É previsto também que as empresas só poderão utilizar os dados para o propósito pelo qual foram coletados. Assim, as empresas coletoras de dados se obrigam a deixar evidenciado de forma expressa e clara a finalidade da coleta dos dados. Caso os dados sejam utilizados de forma diferente do acordado entre as partes é clara a possibilidade de indenização ao consumidor.


Aponta-se que os dados pessoais como qualificação, filiação e endereço poderão somente ser utilizados pelas autoridades administrativas que detenham competência para solicitar tais dados.

Mudança muito boa trazida pelo Marco Civil da Internet é ainda, a previsão de aplicação da legislação brasileira e das disposições contidas na mesma à empresas, responsáveis pela coleta, armazenamento, guarda e tratamento de registros, sediadas no exterior, desde que prestem serviço ao público brasileiro.

Essa obrigação impede, por exemplo, como vem acontecendo atualmente, a negativa de empresa no fornecimento de dados, sob alegação de que os mesmos se encontram em arquivos no estrangeiro. Assim, resta claro também que sites como o Facebook que possuem sede no exterior não poderão se escusar de cumprir ordens judiciais.

Por fim, o Marco Civil da Internet dispõe acerca da Liberdade de Expressão evitando qualquer tipo de censura.

De acordo com o art. 18 o provedor de conexão não poderá mais ser responsabilizado por danos decorrentes do conteúdo gerado por terceiros. Ou seja, haverá responsabilização apenas daquele que veiculou o conteúdo. A responsabilidade do provedor somente passará a existir caso este, por ordem judicial, seja determinado à retirar o conteúdo e não o faça (art. 19).

O art. 21 previu ainda que em caso de conteúdos gerados por terceiros, sem autorização de seus participantes, que envolvam cenas de nudez ou de atos sexuais de caráter privado o participante poderá notificar o provedor para retirada imediata do conteúdo.

A notificação deverá conter informações específicas acerca do conteúdo que o usuário pretende retirar e demonstrar a legitimidade para formulação do referido pedido, ou seja, demonstrar claramente que se trata de participante do conteúdo divulgado e que não houve autorização para tanto. Recebida a notificação e não retirado o conteúdo do ar a nova legislação prevê a responsabilização do provedor.

Trata-se de grande avanço para os casos de vingança digital nas quais são vazados conteúdos de nudez ou sexuais, podendo a pessoa afetada solicitar a remoção imediata por parte do provedor por simples notificação, sem necessidade de ajuizar, em primeiro momento, uma ação judicial. Desde que, é claro, cumpra os requisitos acima destacados.

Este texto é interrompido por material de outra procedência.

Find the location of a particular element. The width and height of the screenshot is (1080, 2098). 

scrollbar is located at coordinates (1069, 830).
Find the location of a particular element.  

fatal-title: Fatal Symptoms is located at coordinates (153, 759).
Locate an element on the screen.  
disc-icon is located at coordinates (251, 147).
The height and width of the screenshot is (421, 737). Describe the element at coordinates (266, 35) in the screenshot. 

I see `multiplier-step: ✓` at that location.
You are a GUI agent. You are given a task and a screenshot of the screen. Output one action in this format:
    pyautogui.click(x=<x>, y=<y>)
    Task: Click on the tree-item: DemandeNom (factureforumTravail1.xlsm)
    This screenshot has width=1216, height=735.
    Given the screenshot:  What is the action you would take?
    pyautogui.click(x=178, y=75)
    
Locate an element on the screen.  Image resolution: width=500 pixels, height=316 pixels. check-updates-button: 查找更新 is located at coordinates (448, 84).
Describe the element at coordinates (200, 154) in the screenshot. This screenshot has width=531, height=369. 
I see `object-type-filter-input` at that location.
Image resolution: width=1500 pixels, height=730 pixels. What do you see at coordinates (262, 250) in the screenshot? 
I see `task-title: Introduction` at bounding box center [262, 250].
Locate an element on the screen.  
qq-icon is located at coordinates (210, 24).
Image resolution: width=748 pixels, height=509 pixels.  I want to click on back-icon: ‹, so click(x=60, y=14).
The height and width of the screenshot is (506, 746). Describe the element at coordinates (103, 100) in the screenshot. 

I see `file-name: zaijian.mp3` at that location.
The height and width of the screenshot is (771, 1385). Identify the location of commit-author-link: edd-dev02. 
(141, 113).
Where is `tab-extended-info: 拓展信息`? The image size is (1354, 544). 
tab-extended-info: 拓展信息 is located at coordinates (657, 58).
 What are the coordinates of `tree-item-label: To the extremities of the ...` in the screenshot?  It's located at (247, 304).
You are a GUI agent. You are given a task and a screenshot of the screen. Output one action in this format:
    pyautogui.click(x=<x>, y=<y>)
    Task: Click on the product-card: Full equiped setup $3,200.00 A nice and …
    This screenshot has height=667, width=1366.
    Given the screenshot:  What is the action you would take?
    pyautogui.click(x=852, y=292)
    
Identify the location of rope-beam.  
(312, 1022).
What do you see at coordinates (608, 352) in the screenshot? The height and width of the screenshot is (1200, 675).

Estabeleceu-se, ainda, a possibilidade de requisição judicial ao provedor responsável pela guarda o fornecimento de registros de conexão ou de registros de acesso à aplicações da internet para a coleta de informações necessárias ao ajuizamento de uma demanda penal ou cível.

Ou seja, possibilita-se que haja determinação judicial para verificação e informação acerca do responsável pela veiculação indevida do conteúdo, possibilitando o ajuizamento de demandas por parte do usuário afetado. Uma vez recebidas as informações caberá ao juiz da ação proceder à proteção do sigilo das informações, podendo determinar segredo de justiça nos autos. Temos aqui, mais uma vez, artigo que visa especial proteção à intimidade do usuário, de qualquer lado que esteja.

Temos, diante de todo o exposto, um grande avanço na regulamentação do uso da internet em nosso país, regulamentação esta que busca acima de tudo proteção especial à privacidade de todos os usuários, direito fundamental amplamente violado na atualidade pelo meio digital, sem que houvesse proteção específica acerca do assunto.